Non desiderare la donna d'altri regia di Susanne Bier
DrammaticoMichael e Jannik, due fratelli, diversi per vissuto e temperamento, uniti dalla famiglia. La guerra in Afghanistan metterà a dura prova i loro rapporti, cambiando gli equilibri familiari
Susanne Bier, oscar come miglior film straniero con il suo In un mondo migliore ha raggiunto la notorietà internazionale anche grazie al precedente Non desiderare la donna d’altri, che ha vinto il premio del pubblico al Sundance Festival e ha goduto di un remake americano (Brothers, che conserva il titolo originale danese). La storia è molto attuale: due fratelli, uno dei quali è un maggiore dell’esercito danese, in partenza per l’Afghanistan, l’altro un poco di buono, che vive di espedienti ed è appena uscito di prigione dove ha scontato qualche anno per la rapina in una banca. Ma se, apparentemente, il primo, Michael, risulta essere un buon padre di famiglia, amorevole e premuroso verso la moglie e i figli, mentre il secondo, Jannik, sembra essere un irresponsabile, l’esperienza in Afghanistan spariglierà le carte in tavola, mostrando la vera essenza dei due: la dolcezza e il senso della famiglia di Jannik, di contro alla violenza e la brutalità cui si lascia andare Michael, prima in Afghanistan, dove uccide un suo commilitone per avere salva la vita e, poi, in Danimarca, dove la gelosia per il fratello, lo porta a commettere atti inconsulti che richiederanno l’intervento della polizia e la sua detenzione in un centro di recupero psichiatrico. Ad emergere è il rapporto tra la moglie di Michael e Michael stesso. Nonostante la distanza e la dichiarata morte di quest’ultimo, Sarah non cede alla tentazione di tradire il marito con il fratello; in lei alberga ancora la speranza di rivedere il marito, di riabbracciarlo e di rinnovare il legame con lui e questa speranza non viene meno nemmeno dopo l’episodio di violenza familiare.
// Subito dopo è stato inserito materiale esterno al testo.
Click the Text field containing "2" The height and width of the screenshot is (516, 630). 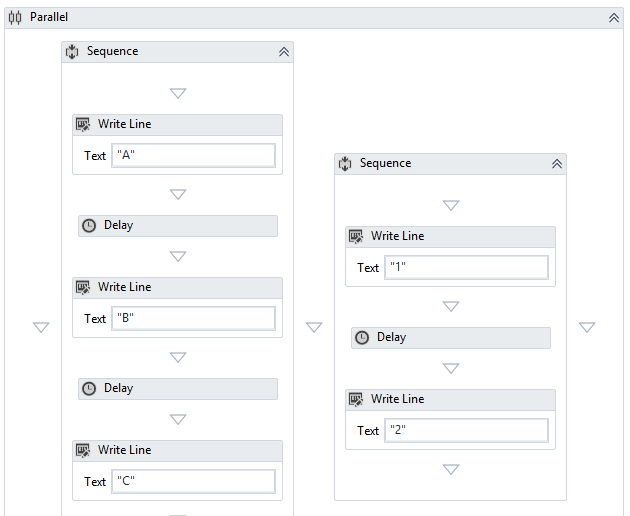click(x=466, y=430)
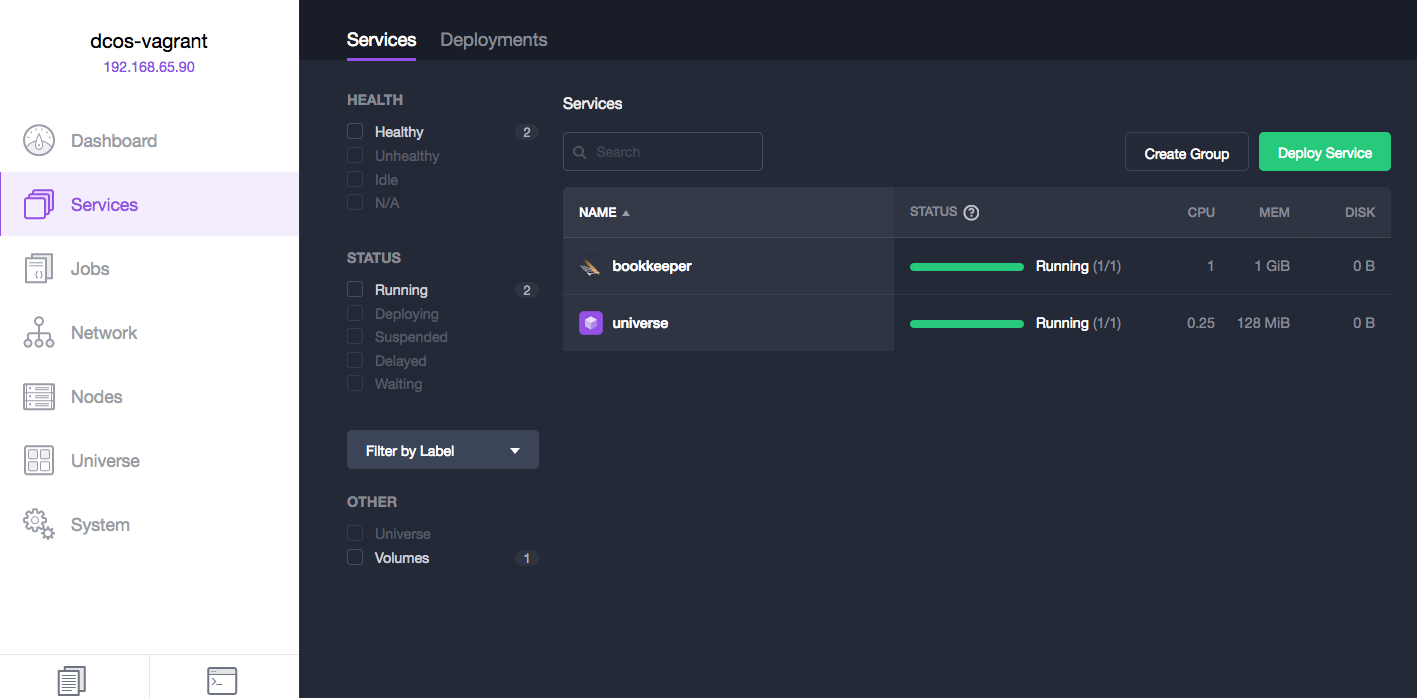
Task: Click the documents icon at sidebar bottom
Action: tap(71, 681)
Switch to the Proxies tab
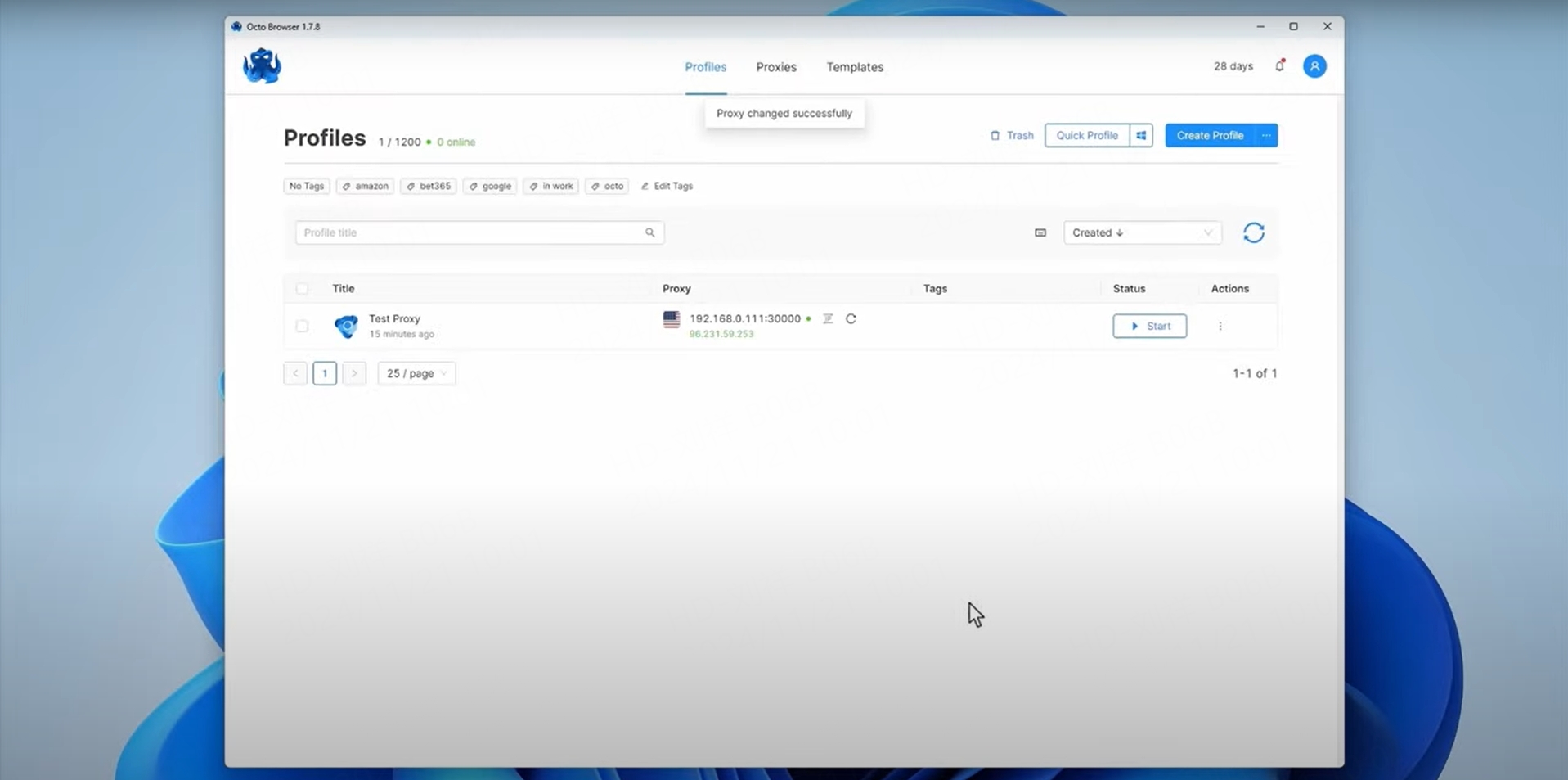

La regista riesce a comunicare un forte senso della famiglia, che emerge anche grazie alla recitazione degli attori, su cui troneggia il pluripremiato Ulrich Thomsen, ma anche non sfigura Connie Nielsen, ai più nota per i suoi trascorsi oltre oceano (Il gladiatore, One hour photo, L’avvocato del diavolo) e alla sua prima esperienza nel cinema danese. Entrambi gli attori sono stati premiati con il premio per il miglio attore al Festival di San Sebastian. Colpisce la riservatezza del dolore di questa famiglia, mai sopra le righe, conformandosi così forse ad un sentire nordico, che si differenzia dalla passione latina.
Visivamente si nota l’uso insistito dei primissimi piani e l’uso di inserti naturali, quasi a creare uno spazio di sospensione tra i vari capitoli. Questa modalità viene ripresa nel più recente In un mondo migliore. Voluto è poi un uso dell’illuminazione in alcune sequenze, che lascia in ombra gli angoli , illuminando solo il centro dell’immagine, quasi a ricreare un mirino o un obiettivo, ad indicare la distanza del punto di vista che osserva lo svolgersi degli eventi. Una pellicola equilibrata, senza sbavature, che forse per questo equilibrio, rischia di essere poco verosimile nonostante la contemporaneità della storia.
Il remake americano non migliora rispetto all’originale danese, ripercorrendone passo passo le vicende, senza peccare di originalità. Emerge da entrambi, soprattutto dal film della Bier, una velata polemica contro l'uso della violenza e contro la guerra, un tema caro alla regista danese.